Claudel statue fetches over a million in France…

[20/06/2017]

A couple dancing close and naked… that was the original inspiration for one of the most famous and passionate sculptures in art history. However, in 1901 the Fine Arts Academy in Paris considered the work far too sensual for Parisian society and Camille CLAUDEL was obliged to produce another more modest version incorporating drapes. Without this additional modesty, the French administration would not have signed the State order. In the end, Claudel created several “modest” versions of the work, but the first and most impressive was embellished with a drape like a wave breaking on the two carved lovers, and it not only avoided a scandal but also enhanced the overall beauty of the scene.

On 11 June last week, another modest version of the work was offered for sale in France (La Valse). This version in bronze leaves the female partner naked from the waist up, measures 46.7 cm tall and was cast during Claudel’s lifetime.
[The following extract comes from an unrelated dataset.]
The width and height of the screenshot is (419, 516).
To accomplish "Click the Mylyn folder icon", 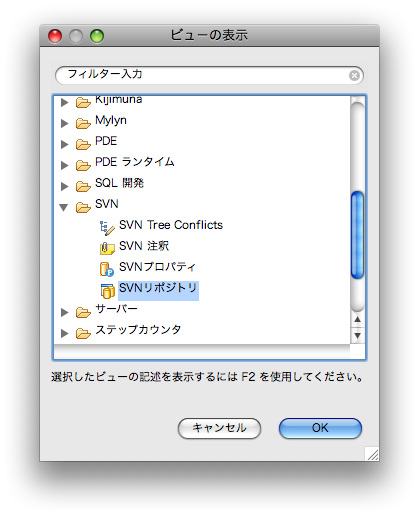I will click(x=83, y=123).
The latter is a significant detail as numerous posthumous copies were subsequently produced. Entitled La Valse or Les Valseurs, the emergence of this work last year – after disappearing for a century and being found in a family house in the Oise region – is just the sort of story the market likes, and represents a scenario that occurs in France on a regular basis. Carrying a high estimate equivalent to $559,000, the piece was acquired for $1.31 million generating a new record for this subject in France. Claudel’s best-ever French result was $3.1 million for a marble version of L’aurore at Cornette de Saint Cyr in Paris in 2014. Hammered by a provincial French auctioneer, Rouillac, at the château d’Artigny in Montbazon (Indre), last week’s substantial $1.31 million result illustrates an efficient flow of pre-sale information throughout the French market. In the end the work was acquired by a member of the artist’s family, the buyer being none other than Camille Claudel’s great-niece, Reine-Marie Paris, whose grandmother married Camille Claudel’s brother. An art historian and co-owner of moral rights over the works of her great aunt, Reine-Marie Paris successfully prompted the discovery of Camille Claudel’s work in the 1980s with the publication of several books, including a Catalogue Raisonné of her works (1990, 2000 and 2004).

A singularly emblematic work, La Valse has become one of the most coveted subjects in Claudel’s oeuvre and, indeed, in 19th sculpture more generally. The first version of the work, boasting a more generous drape than the one sold on 11 June and substantially taller (96 cm) also generated the artist’s best-ever auction result when it fetched approximately $8 million at Sotheby’s in London in June 2013. That record is $10 million lower than the best result ever recorded for a bronze by Auguste Rodin, her lover and mentor for many years (his Eve, large-model version without the rock, fetched more than $18.9 million on 6 May 2008 at Christie’s in New York). At the time La Valse was created (in 1893), Camille Claudel had moved away from the master and was experiencing a particularly intense creative period in her studio on Boulevard d’Italie. This was also the period she created the sagging naked body of an old woman as Clotho, the younger of the Three Fates, and the delicate and youthful Petite Châtelaine, a 32.7 cm marble version of which sold last year for $1.445 million in New York (Christie’s on 12 May 2016).

Over the past decade, London and New York have been competing with France to sell Camille Claudel’s works, although the vast majority of her works are still in France (63% of her lots sell in France generating 34% her total auction turnover) where her sculptures generally change hands at prices ranging from $10,000 to $30,000. This is also true for works by Rodin whose centenary is currently being celebrated in Paris with an exhibition of his greatest masterpieces at the Grand Palais in Paris until 31 July 2017.